### To do
Pictures in the records below are skipped; the rest is copied exactly.

Segment Open

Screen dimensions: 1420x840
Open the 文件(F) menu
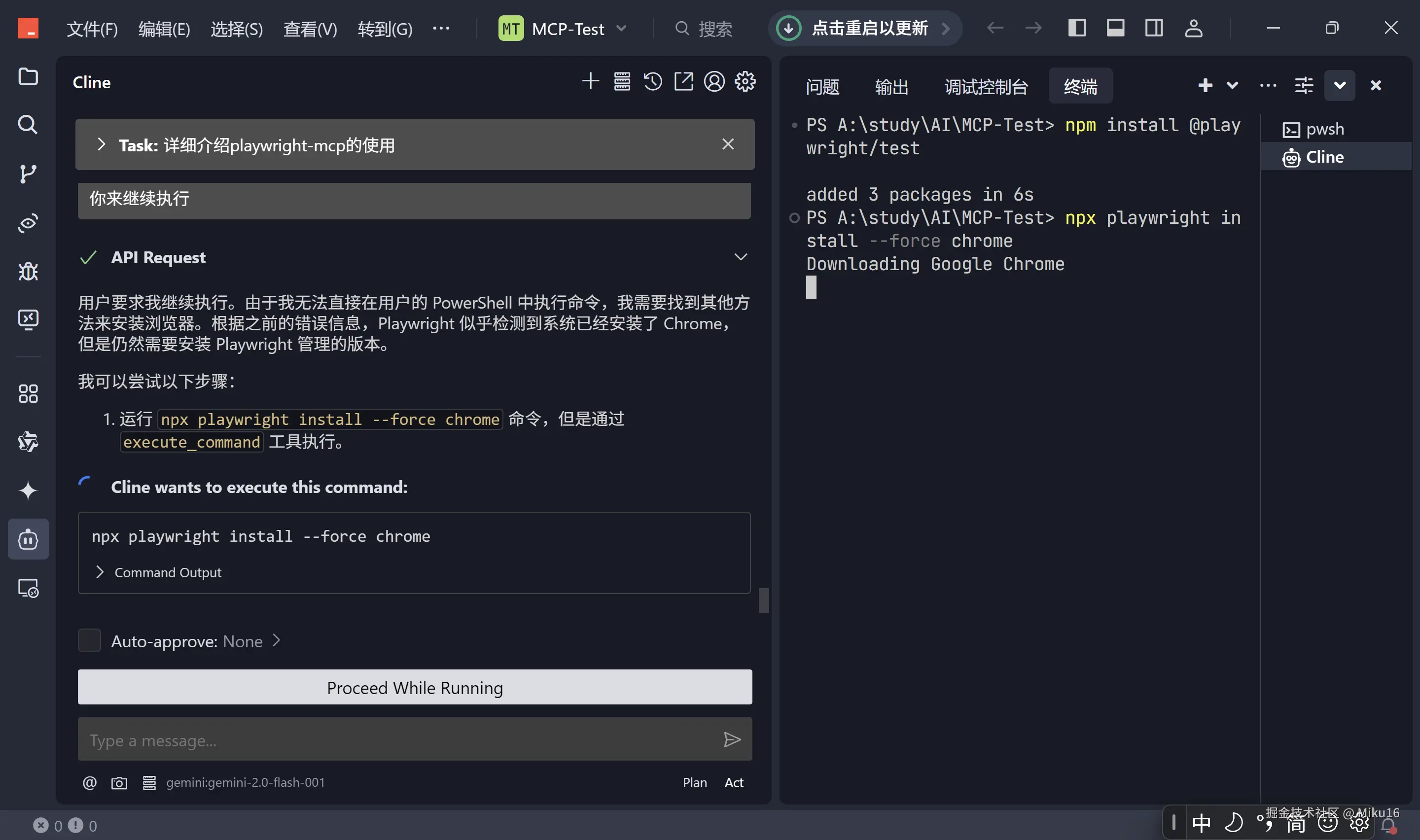coord(92,28)
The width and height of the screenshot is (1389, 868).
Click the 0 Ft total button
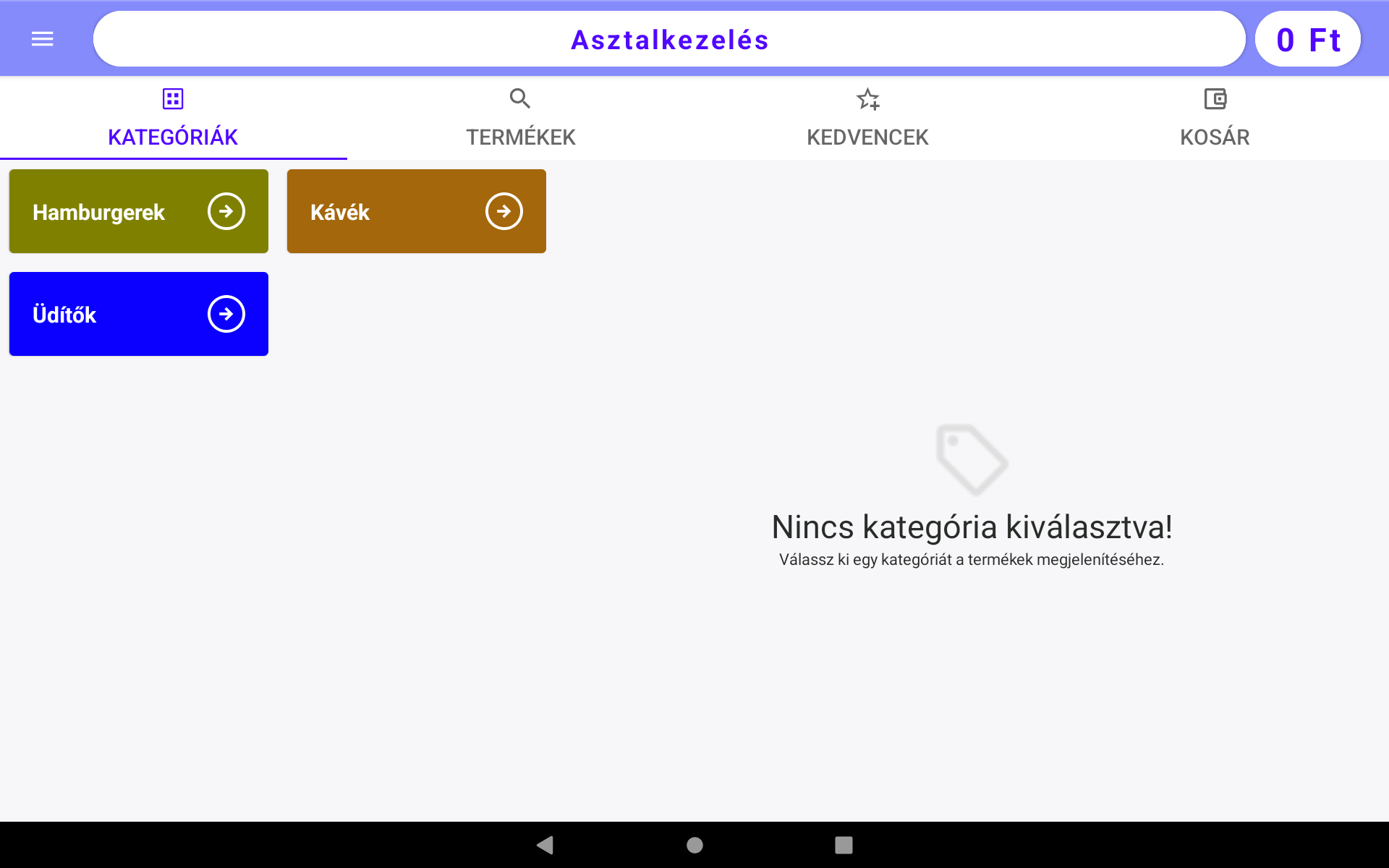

Segment Closed

### Finished exercise
Screen dimensions: 1420x840
Open the 文件(F) menu
coord(92,28)
The width and height of the screenshot is (1389, 868).
Click the 0 Ft total button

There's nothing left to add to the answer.